Avoiding shitcoins can be challenging, as they often use similar language and marketing tactics as legitimate cryptocurrencies. However, there are some red flags and signs to look out for when considering investing in a cryptocurrency:

  • Lack of transparency: If the development team behind a cryptocurrency is not visible or anonymous, it is a sign that the project may not be legitimate. A reputable cryptocurrency will have a visible development team with verifiable qualifications and experience.
  • Lack of innovation: Shitcoins often have no real-world application and are merely a copy of an existing cryptocurrency with little to no innovation. 
  • Weak technical documentation: A cryptocurrency with poorly written or incomplete technical documentation is a sign that the project may not be legitimate. Sometimes shitcoins don’t have a whitepaper or any other documentation at all.
  • Little to no adoption: Shitcoins may have a small or non-existent user base, making it difficult to trade or use the cryptocurrency. Because of this, shitcoins typically have low trading volume, which sometimes can make it a real challenge to sell it with profit.

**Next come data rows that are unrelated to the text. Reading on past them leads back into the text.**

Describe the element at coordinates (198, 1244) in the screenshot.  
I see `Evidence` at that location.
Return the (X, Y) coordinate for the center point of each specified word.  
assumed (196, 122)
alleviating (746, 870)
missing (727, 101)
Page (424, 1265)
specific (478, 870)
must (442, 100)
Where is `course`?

Can Shitcoins be Profitable And Should You Avoid Them?

While it is possible to make a profit by investing in shitcoins, the risk of significant financial losses is high. Shitcoins are often compared to penny stocks, where investors can make a quick profit but are also susceptible to significant losses.

Investing in shitcoins takes valuable resources and attention away from legitimate cryptocurrencies, which have real-world applications and growth potential. Investing in shitcoins can be seen as a speculative activity rather than a sound investment strategy.

In general, it is recommended that investors avoid shitcoins and focus on legitimate cryptocurrencies that have a real-world use case and potential for growth. Investing in shitcoins can be a risky and speculative activity that is more akin to gambling than investing.
Still, in some cases shitcoins turn out to be legitimate projects (e.g. Shiba Inu, Dogecoin), however this is the exception rather than the rule.

Final thoughts

Shitcoins can be difficult to differentiate from legitimate cryptocurrencies, but there are some red flags and signs to look out for when considering investing in a cryptocurrency. While it is possible to make a profit by investing in shitcoins, the risk of significant financial losses is high, and investing in shitcoins takes valuable resources and attention away from legitimate cryptocurrencies. As such, it is recommended that investors avoid shitcoins and focus on legitimate cryptocurrencies that have a real-world use case and potential for growth.

FAQ

What is shitcoin?

Shitcoins are a term used to describe cryptocurrencies that are considered to have little or no value or potential for long-term growth. These coins are often created without a clear use case or purpose and are typically not backed by any tangible assets or reputable organizations.

What is honeypot?

Honeypot refers to a scheme in which a scammer lures investors into investing in a fake project or token, with the intention of stealing their funds. Once investors deposit their funds into the honeypot project, the scammers disappear with the funds, leaving investors with worthless tokens.